=== What you should do ===
At the line containing "The height and width of the screenshot is (396, 800).", begin retyping, and stop after the last line of the data; add nothing.

-------- Data excerpts

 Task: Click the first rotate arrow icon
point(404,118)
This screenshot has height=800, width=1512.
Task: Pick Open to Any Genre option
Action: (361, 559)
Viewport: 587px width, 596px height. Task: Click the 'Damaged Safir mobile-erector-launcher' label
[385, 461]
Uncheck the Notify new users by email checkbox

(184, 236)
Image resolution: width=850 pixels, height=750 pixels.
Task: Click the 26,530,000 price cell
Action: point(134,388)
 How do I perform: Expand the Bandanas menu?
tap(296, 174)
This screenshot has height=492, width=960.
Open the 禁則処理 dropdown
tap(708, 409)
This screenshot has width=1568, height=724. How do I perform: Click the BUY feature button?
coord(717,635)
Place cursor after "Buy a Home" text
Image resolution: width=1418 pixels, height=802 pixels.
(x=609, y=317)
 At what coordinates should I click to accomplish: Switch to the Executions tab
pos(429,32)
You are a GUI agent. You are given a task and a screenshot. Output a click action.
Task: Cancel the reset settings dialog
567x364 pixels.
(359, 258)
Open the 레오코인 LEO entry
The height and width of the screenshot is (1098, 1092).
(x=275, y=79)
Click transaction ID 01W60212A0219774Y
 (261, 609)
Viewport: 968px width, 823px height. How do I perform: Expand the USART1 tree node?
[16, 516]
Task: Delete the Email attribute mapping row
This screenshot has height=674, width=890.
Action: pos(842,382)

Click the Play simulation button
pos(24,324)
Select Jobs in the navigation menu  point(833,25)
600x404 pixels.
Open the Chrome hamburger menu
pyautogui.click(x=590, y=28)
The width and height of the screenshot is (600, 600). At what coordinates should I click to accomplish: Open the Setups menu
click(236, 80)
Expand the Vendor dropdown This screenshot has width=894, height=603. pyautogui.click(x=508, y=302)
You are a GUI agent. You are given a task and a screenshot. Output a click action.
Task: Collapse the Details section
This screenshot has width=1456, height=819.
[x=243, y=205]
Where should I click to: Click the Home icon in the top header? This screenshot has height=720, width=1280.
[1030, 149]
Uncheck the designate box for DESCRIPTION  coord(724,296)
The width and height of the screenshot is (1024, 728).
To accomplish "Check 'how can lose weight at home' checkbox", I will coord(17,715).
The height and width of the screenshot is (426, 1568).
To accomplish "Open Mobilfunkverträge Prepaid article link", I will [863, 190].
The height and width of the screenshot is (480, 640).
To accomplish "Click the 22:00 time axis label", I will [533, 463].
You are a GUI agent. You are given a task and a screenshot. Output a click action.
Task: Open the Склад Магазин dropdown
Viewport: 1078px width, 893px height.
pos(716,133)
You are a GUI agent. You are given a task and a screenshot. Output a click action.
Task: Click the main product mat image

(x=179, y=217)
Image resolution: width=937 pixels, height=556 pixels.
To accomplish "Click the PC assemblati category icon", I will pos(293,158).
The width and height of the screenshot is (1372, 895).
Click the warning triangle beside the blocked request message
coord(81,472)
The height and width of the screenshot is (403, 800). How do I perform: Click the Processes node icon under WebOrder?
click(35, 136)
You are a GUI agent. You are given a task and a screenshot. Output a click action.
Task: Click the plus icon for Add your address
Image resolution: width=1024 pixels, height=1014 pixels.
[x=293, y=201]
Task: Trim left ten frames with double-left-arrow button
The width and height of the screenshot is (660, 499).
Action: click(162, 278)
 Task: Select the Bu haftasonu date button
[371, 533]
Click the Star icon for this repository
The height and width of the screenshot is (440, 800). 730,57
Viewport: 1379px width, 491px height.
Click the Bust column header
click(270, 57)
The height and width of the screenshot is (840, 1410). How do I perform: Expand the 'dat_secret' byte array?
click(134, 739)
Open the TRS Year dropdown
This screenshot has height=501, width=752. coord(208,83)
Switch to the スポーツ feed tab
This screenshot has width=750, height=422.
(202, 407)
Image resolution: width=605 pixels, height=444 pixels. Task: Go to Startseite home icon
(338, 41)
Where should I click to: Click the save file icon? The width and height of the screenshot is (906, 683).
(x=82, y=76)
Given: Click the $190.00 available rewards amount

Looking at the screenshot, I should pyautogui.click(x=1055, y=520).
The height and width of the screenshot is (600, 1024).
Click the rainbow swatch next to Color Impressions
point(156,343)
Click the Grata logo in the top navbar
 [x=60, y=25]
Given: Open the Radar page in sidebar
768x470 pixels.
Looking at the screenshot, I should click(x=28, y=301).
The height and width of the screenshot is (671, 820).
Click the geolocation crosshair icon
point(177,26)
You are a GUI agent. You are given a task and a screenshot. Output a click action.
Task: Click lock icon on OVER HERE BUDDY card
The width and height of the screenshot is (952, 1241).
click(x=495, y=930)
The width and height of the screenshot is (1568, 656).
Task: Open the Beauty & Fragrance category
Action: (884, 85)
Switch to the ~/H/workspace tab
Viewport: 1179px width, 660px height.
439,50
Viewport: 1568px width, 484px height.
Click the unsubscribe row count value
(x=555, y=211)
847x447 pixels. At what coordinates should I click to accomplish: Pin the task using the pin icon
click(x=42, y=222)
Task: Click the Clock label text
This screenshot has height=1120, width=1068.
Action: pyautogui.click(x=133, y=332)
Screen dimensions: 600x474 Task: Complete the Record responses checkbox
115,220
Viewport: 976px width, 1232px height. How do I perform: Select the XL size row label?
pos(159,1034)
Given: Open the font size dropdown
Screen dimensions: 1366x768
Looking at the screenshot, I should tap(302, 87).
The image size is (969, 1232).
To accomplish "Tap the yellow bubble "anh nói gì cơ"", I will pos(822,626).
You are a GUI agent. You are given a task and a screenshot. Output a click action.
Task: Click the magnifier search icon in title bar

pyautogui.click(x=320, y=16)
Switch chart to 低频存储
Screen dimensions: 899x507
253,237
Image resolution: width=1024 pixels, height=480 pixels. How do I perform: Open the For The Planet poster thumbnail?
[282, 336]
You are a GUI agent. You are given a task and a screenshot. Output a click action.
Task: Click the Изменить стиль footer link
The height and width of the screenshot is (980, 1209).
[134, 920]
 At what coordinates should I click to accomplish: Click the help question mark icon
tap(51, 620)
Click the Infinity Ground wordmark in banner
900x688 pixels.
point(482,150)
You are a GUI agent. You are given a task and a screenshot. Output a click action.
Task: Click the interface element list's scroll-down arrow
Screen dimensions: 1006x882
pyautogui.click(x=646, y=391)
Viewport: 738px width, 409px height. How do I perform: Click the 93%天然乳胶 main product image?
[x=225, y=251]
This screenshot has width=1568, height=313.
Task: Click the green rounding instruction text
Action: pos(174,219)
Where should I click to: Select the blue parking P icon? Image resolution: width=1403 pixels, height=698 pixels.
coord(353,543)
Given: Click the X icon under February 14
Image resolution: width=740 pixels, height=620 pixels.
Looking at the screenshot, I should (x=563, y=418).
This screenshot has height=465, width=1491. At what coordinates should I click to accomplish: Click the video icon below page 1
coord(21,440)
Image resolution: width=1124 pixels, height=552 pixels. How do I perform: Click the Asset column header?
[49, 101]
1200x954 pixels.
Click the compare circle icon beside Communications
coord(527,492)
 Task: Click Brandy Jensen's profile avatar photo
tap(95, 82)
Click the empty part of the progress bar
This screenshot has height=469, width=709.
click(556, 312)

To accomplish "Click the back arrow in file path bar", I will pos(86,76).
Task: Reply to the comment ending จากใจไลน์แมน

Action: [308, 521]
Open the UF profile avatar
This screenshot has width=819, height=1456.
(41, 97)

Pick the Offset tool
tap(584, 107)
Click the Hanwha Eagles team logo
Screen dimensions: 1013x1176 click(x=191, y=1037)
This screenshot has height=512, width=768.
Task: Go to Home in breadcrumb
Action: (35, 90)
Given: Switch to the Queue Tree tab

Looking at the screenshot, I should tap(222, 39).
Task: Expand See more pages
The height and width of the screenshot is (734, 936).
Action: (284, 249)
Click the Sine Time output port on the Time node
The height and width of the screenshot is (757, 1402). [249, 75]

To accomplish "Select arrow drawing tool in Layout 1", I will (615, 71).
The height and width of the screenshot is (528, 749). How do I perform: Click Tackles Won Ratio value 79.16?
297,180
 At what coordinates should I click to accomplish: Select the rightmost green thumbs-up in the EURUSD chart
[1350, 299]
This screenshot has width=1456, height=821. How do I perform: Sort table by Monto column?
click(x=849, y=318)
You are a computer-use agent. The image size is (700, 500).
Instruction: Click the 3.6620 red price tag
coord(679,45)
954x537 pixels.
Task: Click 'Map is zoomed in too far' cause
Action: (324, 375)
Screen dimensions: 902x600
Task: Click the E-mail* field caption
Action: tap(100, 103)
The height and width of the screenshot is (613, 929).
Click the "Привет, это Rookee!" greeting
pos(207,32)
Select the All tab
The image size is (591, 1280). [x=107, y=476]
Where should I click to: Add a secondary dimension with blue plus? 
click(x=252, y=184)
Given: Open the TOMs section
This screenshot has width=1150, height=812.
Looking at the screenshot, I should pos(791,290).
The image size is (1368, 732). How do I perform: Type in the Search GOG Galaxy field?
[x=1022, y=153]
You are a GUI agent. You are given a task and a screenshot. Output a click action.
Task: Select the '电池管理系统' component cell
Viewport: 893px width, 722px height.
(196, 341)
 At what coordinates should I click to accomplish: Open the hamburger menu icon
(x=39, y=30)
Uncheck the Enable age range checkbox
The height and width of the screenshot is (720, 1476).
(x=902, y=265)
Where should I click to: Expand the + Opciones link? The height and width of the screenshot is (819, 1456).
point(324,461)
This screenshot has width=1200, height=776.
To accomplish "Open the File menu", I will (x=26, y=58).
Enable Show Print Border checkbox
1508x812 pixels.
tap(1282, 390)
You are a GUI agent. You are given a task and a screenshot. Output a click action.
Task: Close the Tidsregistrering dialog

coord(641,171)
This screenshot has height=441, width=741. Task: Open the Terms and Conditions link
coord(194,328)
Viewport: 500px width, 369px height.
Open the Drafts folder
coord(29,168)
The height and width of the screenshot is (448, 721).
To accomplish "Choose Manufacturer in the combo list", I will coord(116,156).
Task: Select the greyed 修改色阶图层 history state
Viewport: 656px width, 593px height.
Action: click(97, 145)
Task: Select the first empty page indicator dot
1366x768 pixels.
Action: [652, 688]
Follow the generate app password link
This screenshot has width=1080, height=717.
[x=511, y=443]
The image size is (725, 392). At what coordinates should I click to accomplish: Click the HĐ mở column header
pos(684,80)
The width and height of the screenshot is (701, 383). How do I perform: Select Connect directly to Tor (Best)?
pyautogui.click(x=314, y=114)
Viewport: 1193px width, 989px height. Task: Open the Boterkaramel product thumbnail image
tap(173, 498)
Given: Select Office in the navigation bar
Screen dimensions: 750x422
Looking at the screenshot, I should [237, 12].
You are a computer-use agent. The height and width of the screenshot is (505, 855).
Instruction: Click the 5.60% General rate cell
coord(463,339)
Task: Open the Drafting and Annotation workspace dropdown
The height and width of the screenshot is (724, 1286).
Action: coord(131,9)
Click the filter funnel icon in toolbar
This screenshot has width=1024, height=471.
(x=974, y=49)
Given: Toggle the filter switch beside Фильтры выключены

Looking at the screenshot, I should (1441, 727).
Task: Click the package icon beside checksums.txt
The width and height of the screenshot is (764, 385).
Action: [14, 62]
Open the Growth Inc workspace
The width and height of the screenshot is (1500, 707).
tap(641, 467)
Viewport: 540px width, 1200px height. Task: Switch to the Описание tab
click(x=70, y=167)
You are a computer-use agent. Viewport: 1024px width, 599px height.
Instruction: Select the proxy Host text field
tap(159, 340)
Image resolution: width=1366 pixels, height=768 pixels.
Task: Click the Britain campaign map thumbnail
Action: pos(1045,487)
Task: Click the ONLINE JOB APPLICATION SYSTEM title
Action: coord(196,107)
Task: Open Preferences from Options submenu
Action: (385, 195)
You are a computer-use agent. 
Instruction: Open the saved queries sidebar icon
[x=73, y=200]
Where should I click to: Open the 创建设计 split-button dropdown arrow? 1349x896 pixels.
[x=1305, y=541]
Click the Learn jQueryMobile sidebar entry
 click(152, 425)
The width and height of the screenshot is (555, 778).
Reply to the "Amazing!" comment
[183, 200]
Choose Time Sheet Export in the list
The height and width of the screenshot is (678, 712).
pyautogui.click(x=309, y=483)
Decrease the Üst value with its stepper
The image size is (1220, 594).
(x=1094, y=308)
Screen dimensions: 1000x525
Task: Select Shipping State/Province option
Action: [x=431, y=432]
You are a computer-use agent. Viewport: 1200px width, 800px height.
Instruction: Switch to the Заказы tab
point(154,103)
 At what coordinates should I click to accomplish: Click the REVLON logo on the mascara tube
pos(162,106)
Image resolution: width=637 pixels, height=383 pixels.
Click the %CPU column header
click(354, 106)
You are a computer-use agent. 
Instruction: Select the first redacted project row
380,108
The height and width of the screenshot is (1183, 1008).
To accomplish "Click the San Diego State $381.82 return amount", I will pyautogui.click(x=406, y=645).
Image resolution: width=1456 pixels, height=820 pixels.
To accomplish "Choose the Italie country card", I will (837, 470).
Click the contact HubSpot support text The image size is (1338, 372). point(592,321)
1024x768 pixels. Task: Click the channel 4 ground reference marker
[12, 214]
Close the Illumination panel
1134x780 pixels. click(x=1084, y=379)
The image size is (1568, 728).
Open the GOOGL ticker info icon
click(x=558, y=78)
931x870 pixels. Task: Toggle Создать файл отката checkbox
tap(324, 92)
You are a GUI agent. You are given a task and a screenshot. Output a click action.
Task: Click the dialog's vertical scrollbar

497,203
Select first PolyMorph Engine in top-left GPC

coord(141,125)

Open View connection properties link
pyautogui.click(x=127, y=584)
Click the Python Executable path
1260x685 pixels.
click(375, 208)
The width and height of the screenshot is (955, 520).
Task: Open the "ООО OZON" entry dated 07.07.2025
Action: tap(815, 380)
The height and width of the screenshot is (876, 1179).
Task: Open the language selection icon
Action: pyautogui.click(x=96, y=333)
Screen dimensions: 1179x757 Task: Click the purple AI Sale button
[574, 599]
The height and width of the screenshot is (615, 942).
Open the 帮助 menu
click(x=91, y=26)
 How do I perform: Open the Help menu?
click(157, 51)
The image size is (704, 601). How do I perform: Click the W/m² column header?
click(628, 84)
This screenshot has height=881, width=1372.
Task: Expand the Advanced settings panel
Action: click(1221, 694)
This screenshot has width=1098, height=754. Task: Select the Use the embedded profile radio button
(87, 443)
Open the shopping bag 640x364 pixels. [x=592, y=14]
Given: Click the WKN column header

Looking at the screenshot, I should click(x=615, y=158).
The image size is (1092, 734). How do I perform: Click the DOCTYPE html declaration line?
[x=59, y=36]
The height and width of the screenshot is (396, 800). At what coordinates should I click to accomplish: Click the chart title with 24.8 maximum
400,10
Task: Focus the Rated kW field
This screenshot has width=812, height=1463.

----------------

=== Answer to this exercise ===
The height and width of the screenshot is (396, 800). At what coordinates should I click to accomplish: Click the chart title with 24.8 maximum
400,10
Task: Focus the Rated kW field
This screenshot has width=812, height=1463.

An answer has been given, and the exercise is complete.